One news headline this week had a whiff of déjà vu about it. Nuclear startup Deep Fission announced that it was going public, hoping to garner investor support to build subterranean reactors to power AI data centers.
Wait, didn’t I already write that story? I could have sworn that I did. Oh right, I did. Last September, Deep Fission said that it had gone public via a reverse merger with Surfside Acquisition, a Delaware shell company, a transaction in which a private company acquires an existing publicly listed entity to gain a stock market listing – raising $30 million in a concurrent private placement at $3 a share. Now it’s seeking $157 million in a Nasdaq IPO at $24 to $26 a share. You can see my confusion.
Turns out the previous public listing was public in name only. The reverse merger with Surfside was completed, making Deep Fission a reporting company with SEC obligations, but its stock never actually traded. The company had said it intended to list on the OTCQB, a marketplace for developing companies that don’t meet the listing requirements of major exchanges like the NYSE or Nasdaq.
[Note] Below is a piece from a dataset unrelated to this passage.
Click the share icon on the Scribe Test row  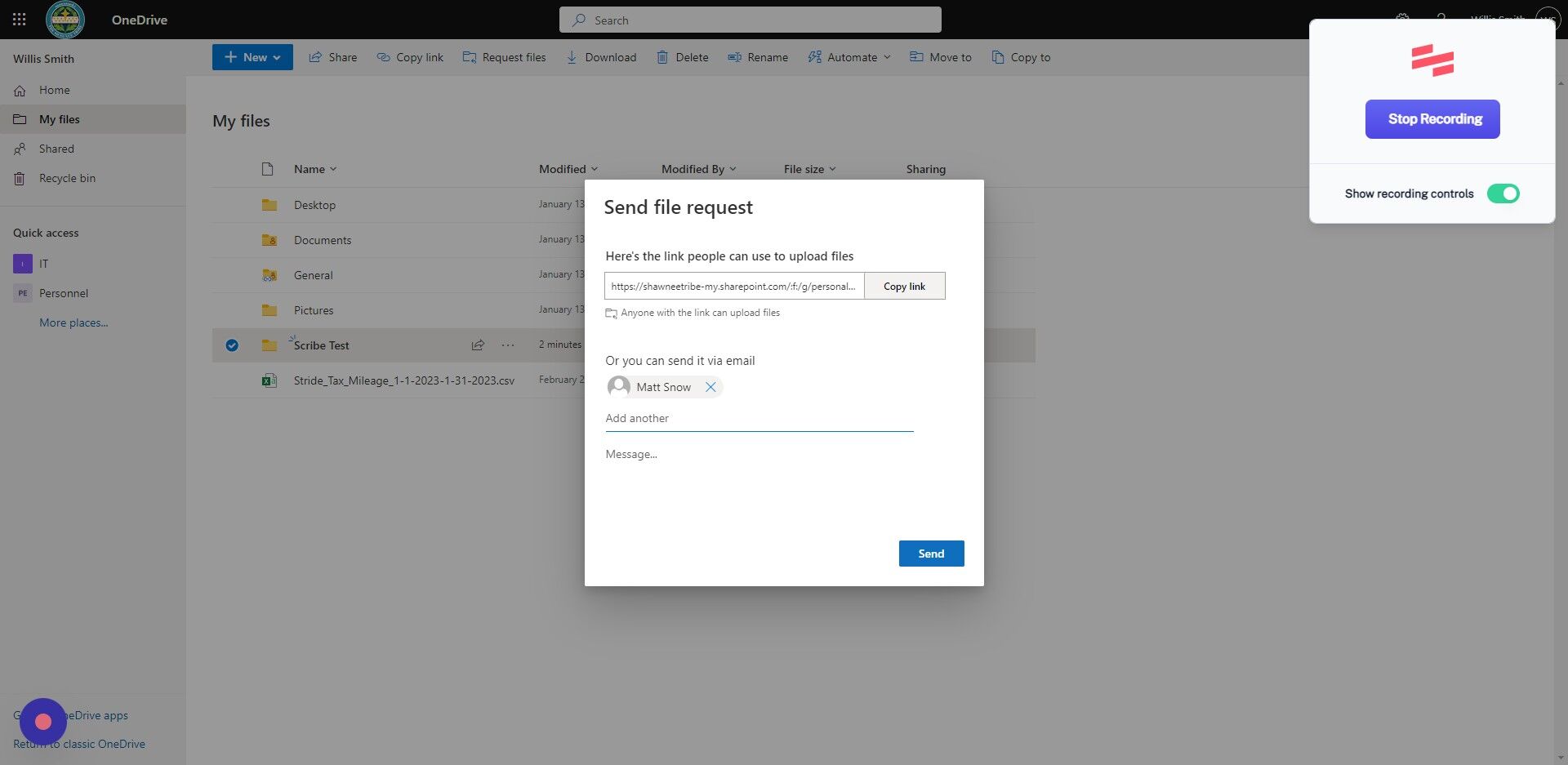coord(478,345)
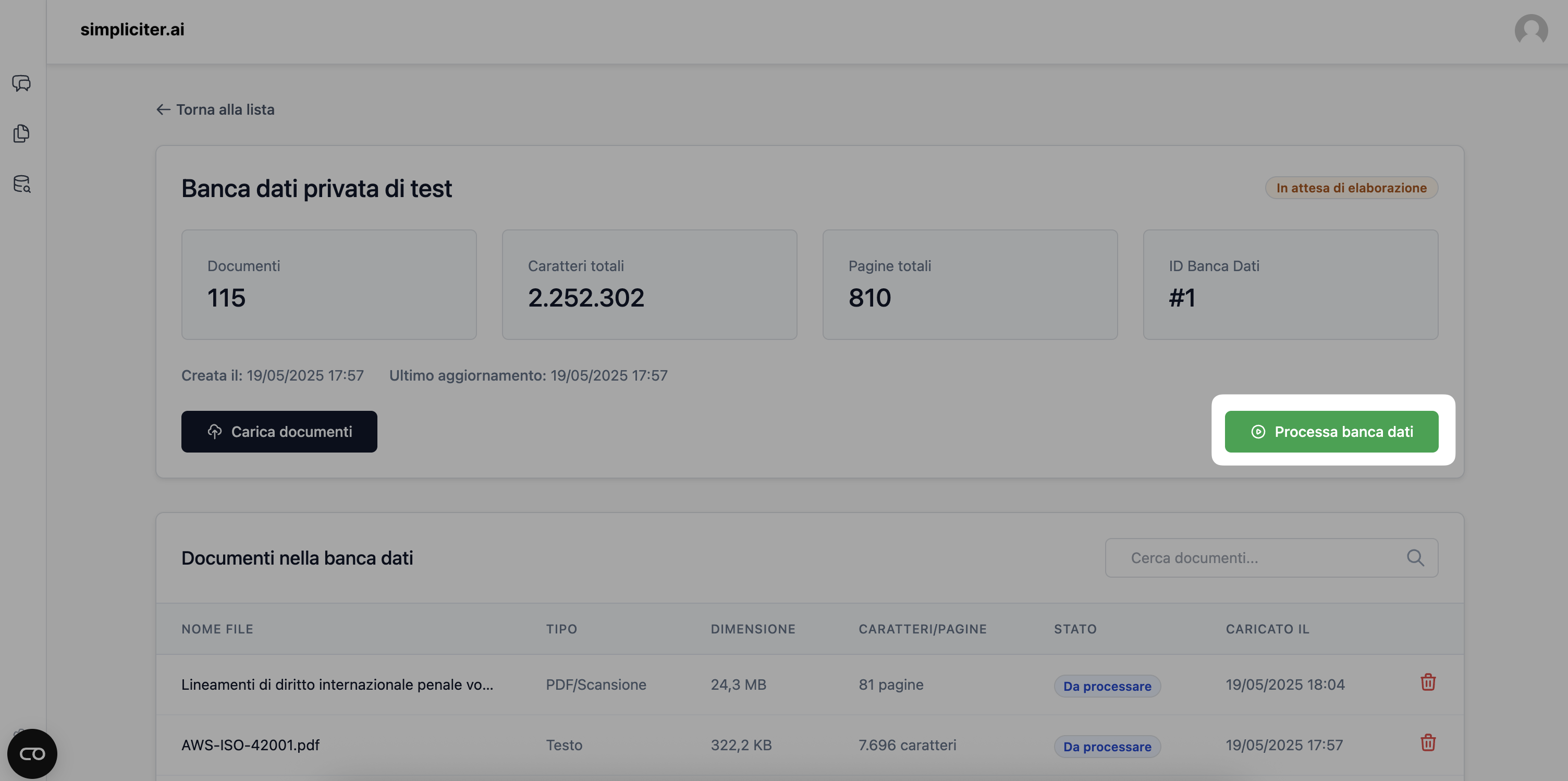Delete the Lineamenti di diritto document

point(1427,682)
But searches for Deep Fission on OTCQB don’t return any results, and the company, in its S-1, denied that its stock had ever been publicly traded.
In response to questions from TechCrunch, Deep Fission declined to comment, citing the quiet period before its IPO. Deep Fission’s new public offering on Nasdaq is following the more traditional IPO route, with an offering that would value the company at up to $1.66 billion. It’s a sizable figure for a company that one year ago was struggling to raise a $15 million funding round.